图2 YFV17D报告复制子在BHK-21细胞中的荧光蛋白表达Fig. 2 Fluorescent protein expression of the YFV17D reporter replicon in BHK-21 cells

转染携带mCherry和oxGFP荧光蛋白的YFV17D复制子至BHK-21细胞后，从转染后36-72 h，野生型复制子中的红色和绿色荧光持续增加，而复制缺陷型复制子没有可见荧光出现，两者之间呈现明显的差异（图2-B），这同样说明，荧光蛋白的持续表达需要复制子在细胞内持续复制。以上通过对不同的荧光蛋白表达的检测结果说明，我们所构建的YFV17D报告复制子能够在BHK-21细胞内正常地完成翻译和复制。

2.3 YFV17D复制子dsRNA的检测

被黄病毒感染的细胞中能检测到3种重要的RNA，包括病毒粒子RNA、双链RNA和复制中间体RNA［19]。在黄病毒基因组复制过程中，是以病毒正链RNA基因组为模板复制产生互补的负链RNA，再以合成的负链RNA为模板合成大量正链RNA［20]。由于负链RNA在整个病毒基因组复制过程中仅作为复制正链基因组的模板，且多存在于双链RNA的复制型和部分双链的复制中间体中，所以通过对dsRNA染色，可以进一步验证YFV17D复制子在细胞内的复制。将3种YFV17D报告复制子分别转染BHK-21细胞，随着转染时间的增加，3种野生型报告复制子产生的dsRNA也逐渐增加，这说明复制子在细胞内发生复制。相反，NS5突变的复制缺陷型复制子由于RNA依赖的RNA聚合酶结构的缺陷，使RNA的复制受损，无法观察到 dsRNA的产生（图3-A-C）。以上结果说明，本研究构建的YFV17D报告复制子在BHK-21细胞中具有完成自身复制的能力。

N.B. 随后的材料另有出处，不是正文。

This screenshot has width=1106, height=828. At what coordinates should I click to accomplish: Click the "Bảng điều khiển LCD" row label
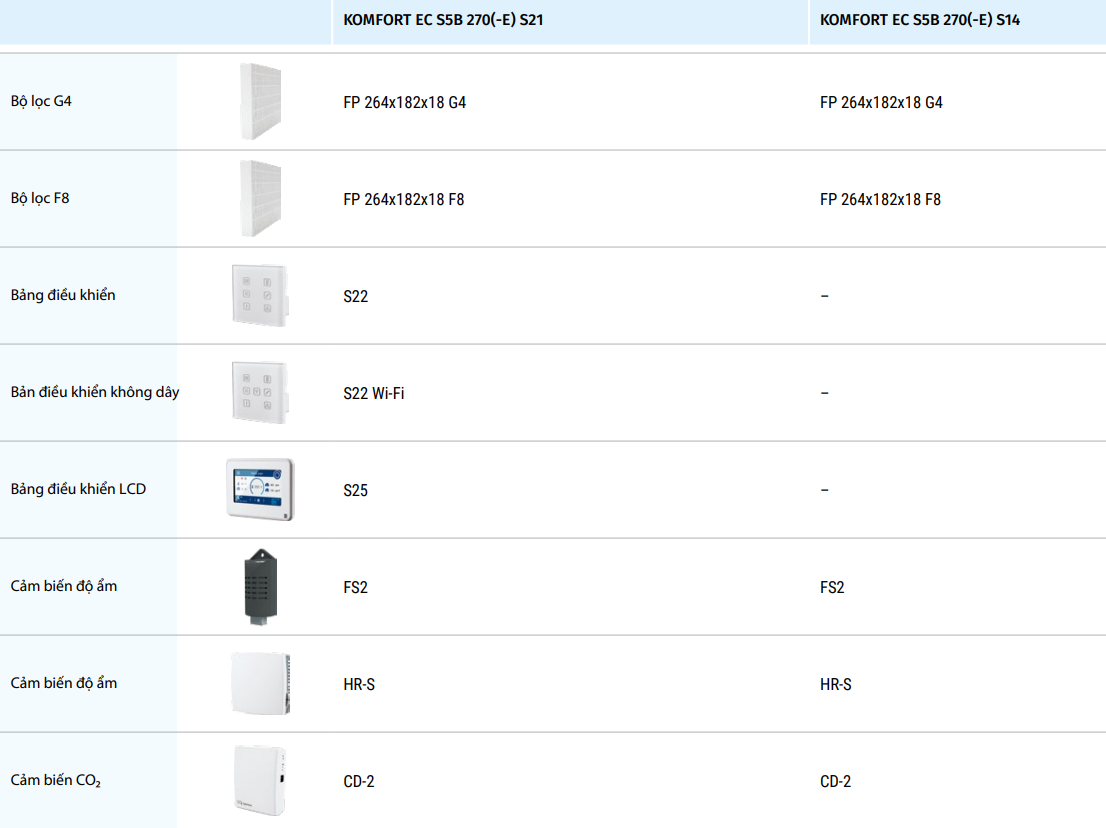pyautogui.click(x=78, y=490)
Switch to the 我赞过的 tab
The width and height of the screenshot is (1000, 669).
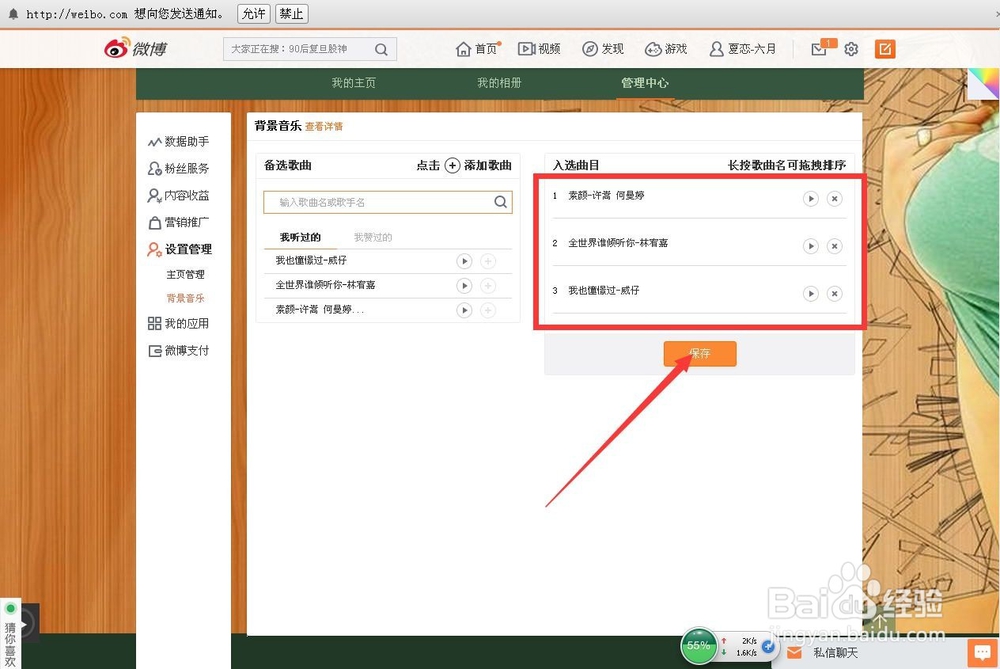point(371,236)
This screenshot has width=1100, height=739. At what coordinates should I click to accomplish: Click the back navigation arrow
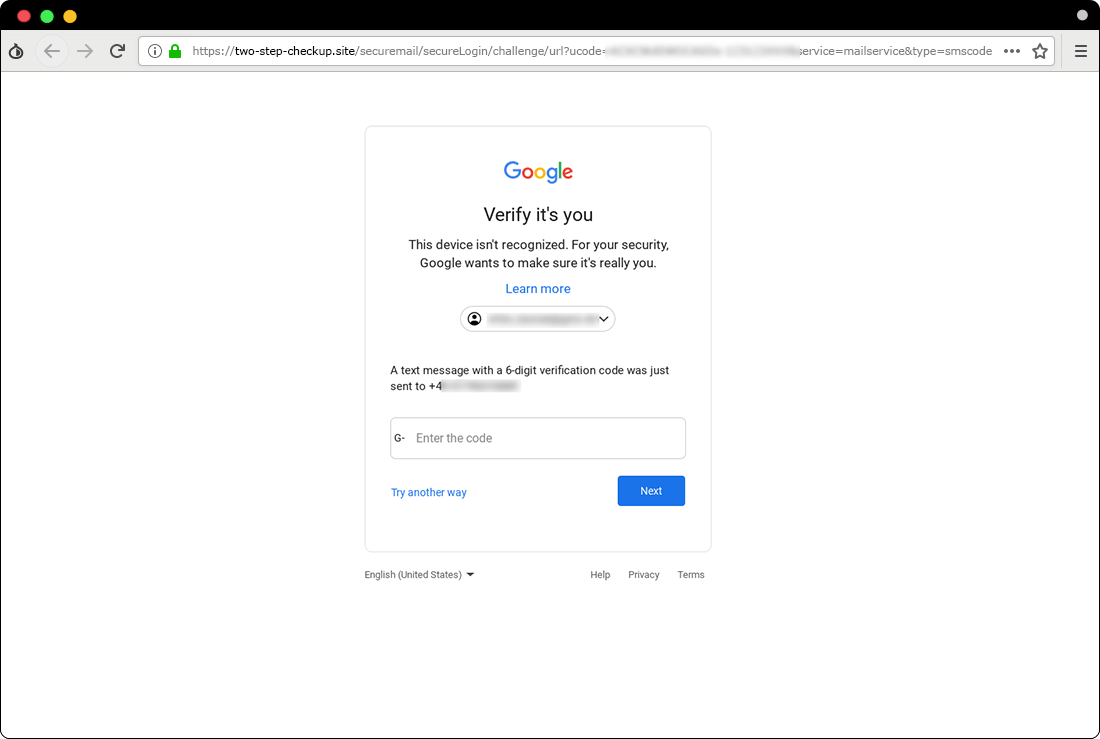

图3 YFV17D复制子在BHK-21细胞中的RNA复制情况Fig. 3 RNA replication of YFV17D replicon in BHK-21 cells

2.4 YFV17D SRIPs的产生和验证

由于复制子基因组中除了包含能够实现自身翻译和复制所需的基因元件外，缺失了大部分结构蛋白基因，而这些基因的缺失使复制子不能自主包装成具有感染能力的病毒颗粒。我们构建了表达缺失YFV17D结构蛋白的两种包装质粒pcDNA3.1-C28prME和pcDNA3.1-CprME（图4-A），并和YFV17D报告复制子质粒共同转染至BHK-21细胞中，其中将只转染报告复制子而不转染包装质粒设置为对照组。在转染后48 h，收集细胞上清，并再次感染BHK-21细胞，在上清孵育48 h以后检测相应荧光蛋白的表达水平（图4-B）。结果显示，两种包装质粒pcDNA3.1-C28prME和pcDNA3.1-CprME均可有效打包YFV17D-Nluc-rep复制子RNA，表现为荧光素酶活性显著高于对照组（图4-C）；同时，两种包装质粒pcDNA3.1-C28prME和pcDNA3.1-CprME均可有效打包YFV17D-oxGFP-rep和YFV17D-mCherry-rep复制子RNA，表现为对以IFA检测到第二轮感染细胞中的绿色和红色荧光蛋白表达（图4-D）。以上结果表明，在共转染体系中，由包装质粒提供的prM和E两种结构蛋白可打包亚基因组YFV17D复制子RNA，形成具有单轮感染能力的病毒样颗粒释放到上清。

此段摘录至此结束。